If there was all this good news, why did Lightspeed stock drop? Shares of Lightspeed fell about 15% and are down 17% since earnings were released. And this was commented on by the company’s chief financial officer.
The CFO stated that while there is going to be a busy holiday season, the company is “cautious” about how much growth there could be. What’s frustrating for the company and its investors, is that this problem is entirely out of Lightspeed’s control.
The size of transactions continues to shrink from previous years, with consumers changing their spending habits after the rise in interest rates and inflation. Therefore, it’s unlikely that there will be a period of heavy spending like the company has seen in previous years.
Buy or sell?
It’s important to note that these problems do remain outside of Lightspeed’s control. Because of this, the company should indeed see shares rise once more. Especially at these valuable levels.
And I do mean valuable. Lightspeed stock currently trades down 60% year-to-date, and 83% from all-time highs.
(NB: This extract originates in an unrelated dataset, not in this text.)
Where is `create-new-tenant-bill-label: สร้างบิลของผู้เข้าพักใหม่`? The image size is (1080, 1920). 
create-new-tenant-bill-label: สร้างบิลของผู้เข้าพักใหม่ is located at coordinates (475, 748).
Further, while it does operate at a loss, it has more than enough equity to cover all of its debts at this point.
Lightspeed also has its acquisition growth to look forward to, with companies as large as Hudson’s Bay joining forces with the company. This all speaks to solid long-term growth for Lightspeed, but the question is: when?
Lightspeed should experience a period of growth after a recession or economic downturn. However, investors will have to wait for that recovery before their shares move higher. And in the meantime, an upcoming recession and lower holiday spend could see shares shrink before they improve.
So, if you’re confident in the long-term performance of Lightspeed stock, by all means invest! Just be sure you’re ready for some bumps along the way.